Stringは「pub strust String」ずしお宣蚀され、実際には「vec: Vec<u8>」であるこず、new()はStringの実装で「pub const fn new() -> String」ず宣蚀され、実際には「vec: Vec::new()」が呌ばれおいるこずなどがわかる。

こうやっお構造ず実装を調べおみるず、ザ・ブックで型typeず呌ばれおいるものや、String型に関連付けられた関数an associated function of the String type、ずいう説明がどういったものであるかよくわかる。

䞀歩䞀歩読み解いおいく

数圓おゲヌムの最初の数行だけを芋ただけだが、すでにスコヌプ、名前空間、ラむブラリ、関数、倉数可倉、䞍倉、型、型に結び付けられた関数、ずいった抂念が䜿われおいる。オブゞェクト指向プログラミング蚀語の経隓がある方ならそれほど難しい話ではないが、スクリプト系の蚀語を簡単な甚途でしか䜿っおいないず、なぜこの皋床のこずでこんなにいろいろ抂念が出おくるのか、䞍思議に思うかもしれない。

Pythonなど人気の高いスクリプト蚀語はあたり抂念を理解しなくおもある皋床䜿える仕組みになっおいるものの、ちゃんず動䜜を理解しようず思ったら、数行皋床でもかなり倚くの抂念を理解しおおく必芁がある。
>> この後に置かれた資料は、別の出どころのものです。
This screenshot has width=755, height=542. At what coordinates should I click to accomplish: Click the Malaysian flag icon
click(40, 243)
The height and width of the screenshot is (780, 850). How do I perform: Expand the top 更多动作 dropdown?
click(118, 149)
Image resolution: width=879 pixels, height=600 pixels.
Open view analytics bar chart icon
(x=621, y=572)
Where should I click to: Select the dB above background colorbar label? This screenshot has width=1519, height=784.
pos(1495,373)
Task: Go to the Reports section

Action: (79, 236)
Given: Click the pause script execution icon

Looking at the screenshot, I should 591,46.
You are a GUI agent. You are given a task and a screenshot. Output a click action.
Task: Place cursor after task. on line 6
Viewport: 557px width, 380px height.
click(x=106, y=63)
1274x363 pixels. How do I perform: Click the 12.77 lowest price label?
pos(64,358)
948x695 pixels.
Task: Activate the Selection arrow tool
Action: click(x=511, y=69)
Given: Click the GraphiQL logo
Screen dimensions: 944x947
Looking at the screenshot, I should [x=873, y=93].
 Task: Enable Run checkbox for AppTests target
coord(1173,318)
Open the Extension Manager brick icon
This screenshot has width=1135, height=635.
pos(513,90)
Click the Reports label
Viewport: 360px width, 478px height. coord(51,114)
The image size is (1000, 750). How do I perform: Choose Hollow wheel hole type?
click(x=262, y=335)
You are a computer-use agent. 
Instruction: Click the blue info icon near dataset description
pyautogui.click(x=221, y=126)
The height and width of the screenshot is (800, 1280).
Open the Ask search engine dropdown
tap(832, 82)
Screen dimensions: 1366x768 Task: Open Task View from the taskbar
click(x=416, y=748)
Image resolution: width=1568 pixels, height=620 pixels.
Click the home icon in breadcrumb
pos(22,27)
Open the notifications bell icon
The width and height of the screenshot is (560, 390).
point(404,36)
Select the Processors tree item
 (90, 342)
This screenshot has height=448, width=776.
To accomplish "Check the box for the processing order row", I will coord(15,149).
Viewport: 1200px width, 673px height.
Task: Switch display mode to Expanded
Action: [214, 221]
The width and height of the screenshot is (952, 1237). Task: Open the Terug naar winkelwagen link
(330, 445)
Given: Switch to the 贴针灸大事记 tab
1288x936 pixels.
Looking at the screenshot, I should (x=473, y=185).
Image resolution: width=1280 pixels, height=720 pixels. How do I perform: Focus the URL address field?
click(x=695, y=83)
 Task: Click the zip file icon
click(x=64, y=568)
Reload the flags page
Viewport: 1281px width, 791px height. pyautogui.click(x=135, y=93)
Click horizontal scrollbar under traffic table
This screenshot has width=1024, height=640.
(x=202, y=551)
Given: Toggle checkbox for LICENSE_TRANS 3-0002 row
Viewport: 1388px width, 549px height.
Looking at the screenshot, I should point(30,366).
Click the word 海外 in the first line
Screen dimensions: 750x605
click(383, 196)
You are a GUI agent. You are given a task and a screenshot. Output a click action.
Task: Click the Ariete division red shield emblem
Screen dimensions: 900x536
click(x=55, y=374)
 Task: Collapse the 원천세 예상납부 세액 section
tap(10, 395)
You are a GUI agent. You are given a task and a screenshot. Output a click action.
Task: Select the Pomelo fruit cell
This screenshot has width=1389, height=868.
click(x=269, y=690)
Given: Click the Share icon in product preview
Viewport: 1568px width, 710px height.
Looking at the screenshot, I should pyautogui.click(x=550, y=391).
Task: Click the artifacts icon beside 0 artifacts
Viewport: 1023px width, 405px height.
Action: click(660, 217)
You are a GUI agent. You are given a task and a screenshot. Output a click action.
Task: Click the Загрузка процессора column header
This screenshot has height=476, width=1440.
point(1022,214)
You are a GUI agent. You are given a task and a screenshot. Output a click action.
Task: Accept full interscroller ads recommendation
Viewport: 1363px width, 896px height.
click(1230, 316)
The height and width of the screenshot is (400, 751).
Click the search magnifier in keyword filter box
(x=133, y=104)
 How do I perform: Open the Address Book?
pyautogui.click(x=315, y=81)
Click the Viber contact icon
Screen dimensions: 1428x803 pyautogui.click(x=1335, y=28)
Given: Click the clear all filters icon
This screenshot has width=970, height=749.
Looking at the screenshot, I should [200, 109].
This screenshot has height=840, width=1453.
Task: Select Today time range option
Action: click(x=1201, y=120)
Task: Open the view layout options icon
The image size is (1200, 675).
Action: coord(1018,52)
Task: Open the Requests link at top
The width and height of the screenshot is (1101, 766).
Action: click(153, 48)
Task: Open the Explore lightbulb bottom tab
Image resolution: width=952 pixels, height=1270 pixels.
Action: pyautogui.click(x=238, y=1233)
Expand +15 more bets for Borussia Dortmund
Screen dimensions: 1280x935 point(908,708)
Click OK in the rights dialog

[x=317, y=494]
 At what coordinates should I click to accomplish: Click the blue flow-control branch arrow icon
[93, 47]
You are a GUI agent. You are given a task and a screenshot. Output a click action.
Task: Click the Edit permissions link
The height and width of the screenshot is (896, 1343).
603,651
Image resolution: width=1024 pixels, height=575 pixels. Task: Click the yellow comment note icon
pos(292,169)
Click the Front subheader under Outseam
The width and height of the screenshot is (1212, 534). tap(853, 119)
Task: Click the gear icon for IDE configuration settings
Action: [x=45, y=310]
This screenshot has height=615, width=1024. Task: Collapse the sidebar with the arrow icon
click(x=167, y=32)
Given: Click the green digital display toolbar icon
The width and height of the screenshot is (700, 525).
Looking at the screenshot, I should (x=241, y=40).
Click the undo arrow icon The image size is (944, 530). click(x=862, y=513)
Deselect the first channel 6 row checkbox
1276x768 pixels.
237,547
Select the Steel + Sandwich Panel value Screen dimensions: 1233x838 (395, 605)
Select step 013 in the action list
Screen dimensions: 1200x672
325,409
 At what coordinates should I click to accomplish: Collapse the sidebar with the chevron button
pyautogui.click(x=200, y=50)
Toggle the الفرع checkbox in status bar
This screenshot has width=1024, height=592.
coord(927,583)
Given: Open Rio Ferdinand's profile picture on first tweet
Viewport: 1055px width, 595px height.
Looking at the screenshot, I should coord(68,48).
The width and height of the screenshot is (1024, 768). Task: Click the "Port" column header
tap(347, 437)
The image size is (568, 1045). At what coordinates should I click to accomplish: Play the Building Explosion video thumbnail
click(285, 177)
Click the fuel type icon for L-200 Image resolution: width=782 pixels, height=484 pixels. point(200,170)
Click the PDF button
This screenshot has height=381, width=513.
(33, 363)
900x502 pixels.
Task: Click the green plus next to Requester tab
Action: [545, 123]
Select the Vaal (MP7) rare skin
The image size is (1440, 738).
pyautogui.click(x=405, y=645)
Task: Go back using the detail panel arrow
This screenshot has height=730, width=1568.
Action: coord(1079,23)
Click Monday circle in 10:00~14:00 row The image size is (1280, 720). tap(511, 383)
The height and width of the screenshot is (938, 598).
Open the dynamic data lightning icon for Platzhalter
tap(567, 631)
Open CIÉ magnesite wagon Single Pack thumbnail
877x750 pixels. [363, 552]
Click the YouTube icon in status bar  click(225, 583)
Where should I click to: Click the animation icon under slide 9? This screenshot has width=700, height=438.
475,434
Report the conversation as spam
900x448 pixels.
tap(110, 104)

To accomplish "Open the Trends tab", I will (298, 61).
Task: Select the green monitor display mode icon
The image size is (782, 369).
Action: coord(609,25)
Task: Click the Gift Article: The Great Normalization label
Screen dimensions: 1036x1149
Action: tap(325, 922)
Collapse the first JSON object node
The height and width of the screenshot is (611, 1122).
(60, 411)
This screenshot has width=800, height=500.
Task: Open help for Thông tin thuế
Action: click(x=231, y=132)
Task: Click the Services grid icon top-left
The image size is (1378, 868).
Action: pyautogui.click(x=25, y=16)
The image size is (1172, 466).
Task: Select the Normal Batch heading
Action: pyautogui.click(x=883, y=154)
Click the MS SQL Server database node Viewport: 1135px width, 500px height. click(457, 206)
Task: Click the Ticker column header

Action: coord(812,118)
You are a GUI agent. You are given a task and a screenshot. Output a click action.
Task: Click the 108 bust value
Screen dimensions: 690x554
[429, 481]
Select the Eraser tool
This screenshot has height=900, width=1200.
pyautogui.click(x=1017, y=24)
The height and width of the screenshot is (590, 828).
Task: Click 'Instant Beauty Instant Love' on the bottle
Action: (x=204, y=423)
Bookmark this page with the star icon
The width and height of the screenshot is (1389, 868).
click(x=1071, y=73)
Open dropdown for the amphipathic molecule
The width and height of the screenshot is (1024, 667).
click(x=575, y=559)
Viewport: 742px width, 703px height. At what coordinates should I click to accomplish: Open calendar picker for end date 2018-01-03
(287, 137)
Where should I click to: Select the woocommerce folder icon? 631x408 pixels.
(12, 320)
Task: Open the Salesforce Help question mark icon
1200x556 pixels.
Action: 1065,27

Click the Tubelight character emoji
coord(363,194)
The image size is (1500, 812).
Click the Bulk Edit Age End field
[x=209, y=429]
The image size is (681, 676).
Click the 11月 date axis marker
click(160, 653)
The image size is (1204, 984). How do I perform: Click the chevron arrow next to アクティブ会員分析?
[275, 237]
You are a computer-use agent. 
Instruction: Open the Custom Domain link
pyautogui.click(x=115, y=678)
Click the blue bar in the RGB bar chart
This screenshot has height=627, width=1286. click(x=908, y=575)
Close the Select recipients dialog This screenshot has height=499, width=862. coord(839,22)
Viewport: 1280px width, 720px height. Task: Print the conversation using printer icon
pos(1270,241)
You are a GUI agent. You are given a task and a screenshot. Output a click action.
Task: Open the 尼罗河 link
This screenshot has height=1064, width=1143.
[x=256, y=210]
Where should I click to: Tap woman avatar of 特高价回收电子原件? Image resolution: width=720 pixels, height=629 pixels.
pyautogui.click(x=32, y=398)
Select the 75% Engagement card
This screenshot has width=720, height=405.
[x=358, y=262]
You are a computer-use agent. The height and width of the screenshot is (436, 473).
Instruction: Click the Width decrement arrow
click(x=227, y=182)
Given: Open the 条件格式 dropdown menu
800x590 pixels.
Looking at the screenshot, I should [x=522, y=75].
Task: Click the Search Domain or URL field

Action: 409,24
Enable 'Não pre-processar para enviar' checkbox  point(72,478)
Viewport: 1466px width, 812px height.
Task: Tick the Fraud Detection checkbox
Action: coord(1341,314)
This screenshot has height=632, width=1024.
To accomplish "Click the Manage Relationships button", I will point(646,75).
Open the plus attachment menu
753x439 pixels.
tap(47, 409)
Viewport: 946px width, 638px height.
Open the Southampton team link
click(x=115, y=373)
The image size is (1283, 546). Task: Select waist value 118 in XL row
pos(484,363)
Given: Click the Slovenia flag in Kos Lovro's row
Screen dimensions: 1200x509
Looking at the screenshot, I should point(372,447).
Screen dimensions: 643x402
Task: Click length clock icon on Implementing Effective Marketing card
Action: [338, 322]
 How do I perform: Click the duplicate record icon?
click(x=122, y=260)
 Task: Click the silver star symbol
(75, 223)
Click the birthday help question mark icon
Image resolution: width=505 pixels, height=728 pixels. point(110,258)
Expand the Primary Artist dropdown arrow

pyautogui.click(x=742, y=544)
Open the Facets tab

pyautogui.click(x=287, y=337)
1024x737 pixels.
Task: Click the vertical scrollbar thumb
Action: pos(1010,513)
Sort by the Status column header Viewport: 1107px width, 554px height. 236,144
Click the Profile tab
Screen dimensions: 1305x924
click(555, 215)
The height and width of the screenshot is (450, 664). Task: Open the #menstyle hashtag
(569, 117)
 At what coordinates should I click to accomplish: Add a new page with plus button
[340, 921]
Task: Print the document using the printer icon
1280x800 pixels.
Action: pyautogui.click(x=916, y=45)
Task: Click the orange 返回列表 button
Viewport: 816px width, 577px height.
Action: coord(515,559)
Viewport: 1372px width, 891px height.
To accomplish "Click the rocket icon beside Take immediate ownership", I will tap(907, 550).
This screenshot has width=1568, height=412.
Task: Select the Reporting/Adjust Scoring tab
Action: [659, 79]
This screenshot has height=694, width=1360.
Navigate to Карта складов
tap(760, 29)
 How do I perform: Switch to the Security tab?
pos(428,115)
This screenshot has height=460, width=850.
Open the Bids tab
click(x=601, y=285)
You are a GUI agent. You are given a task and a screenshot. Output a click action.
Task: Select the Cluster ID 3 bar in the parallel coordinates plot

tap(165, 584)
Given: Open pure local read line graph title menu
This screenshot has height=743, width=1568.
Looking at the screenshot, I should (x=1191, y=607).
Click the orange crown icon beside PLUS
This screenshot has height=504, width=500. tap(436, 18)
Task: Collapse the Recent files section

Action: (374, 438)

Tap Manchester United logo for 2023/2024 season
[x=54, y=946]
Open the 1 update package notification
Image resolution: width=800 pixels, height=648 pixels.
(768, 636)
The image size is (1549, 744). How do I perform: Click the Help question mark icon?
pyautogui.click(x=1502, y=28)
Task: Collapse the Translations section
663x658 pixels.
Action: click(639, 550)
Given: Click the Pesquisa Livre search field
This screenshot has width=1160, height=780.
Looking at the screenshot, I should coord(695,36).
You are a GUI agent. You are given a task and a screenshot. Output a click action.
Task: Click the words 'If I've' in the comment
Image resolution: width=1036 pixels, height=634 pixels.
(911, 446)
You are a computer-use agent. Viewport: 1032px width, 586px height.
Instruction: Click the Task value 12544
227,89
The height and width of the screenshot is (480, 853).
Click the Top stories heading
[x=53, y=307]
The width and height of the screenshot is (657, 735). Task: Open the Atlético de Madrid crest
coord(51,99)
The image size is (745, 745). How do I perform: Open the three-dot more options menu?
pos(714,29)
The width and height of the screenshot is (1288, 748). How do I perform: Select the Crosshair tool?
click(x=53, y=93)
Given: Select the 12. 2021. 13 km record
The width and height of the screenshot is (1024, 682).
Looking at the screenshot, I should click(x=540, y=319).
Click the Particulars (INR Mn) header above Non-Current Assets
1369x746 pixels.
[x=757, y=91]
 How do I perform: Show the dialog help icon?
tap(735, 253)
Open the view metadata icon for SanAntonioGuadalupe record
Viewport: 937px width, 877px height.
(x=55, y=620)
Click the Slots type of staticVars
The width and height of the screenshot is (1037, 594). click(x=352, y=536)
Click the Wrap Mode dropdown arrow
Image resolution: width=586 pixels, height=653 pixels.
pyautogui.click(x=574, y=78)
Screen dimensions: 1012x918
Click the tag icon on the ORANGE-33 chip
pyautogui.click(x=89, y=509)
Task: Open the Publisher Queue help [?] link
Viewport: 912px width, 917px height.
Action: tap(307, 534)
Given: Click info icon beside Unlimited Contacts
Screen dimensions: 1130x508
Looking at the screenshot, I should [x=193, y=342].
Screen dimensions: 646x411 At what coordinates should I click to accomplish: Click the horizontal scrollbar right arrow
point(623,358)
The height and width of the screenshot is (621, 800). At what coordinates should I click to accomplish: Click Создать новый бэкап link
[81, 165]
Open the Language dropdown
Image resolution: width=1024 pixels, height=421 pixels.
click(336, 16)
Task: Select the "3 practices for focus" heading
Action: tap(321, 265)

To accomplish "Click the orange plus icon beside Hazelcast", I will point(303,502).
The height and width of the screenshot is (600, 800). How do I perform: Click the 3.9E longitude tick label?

その点で蚀えば、Rustもそれ以倖の蚀語もそれほど難しさは倉わらないかもしれない。

ただ、Rustの堎合、ちゃんず理解しおいないずたずコンパむルを通るコヌドを曞くこずができない点で、スクリプト系のプログラミング蚀語ずは倧きく異なっおいる。しかし、Rustで埗た抂念はほかのプログラミング蚀語を䜿う時の思考敎理やコヌディング敎理にも応甚できるので、やっおおいお損はないず思う。しばらくは新しい抂念の話が続くかもしれないが、䞀歩䞀歩読み解いおいこう。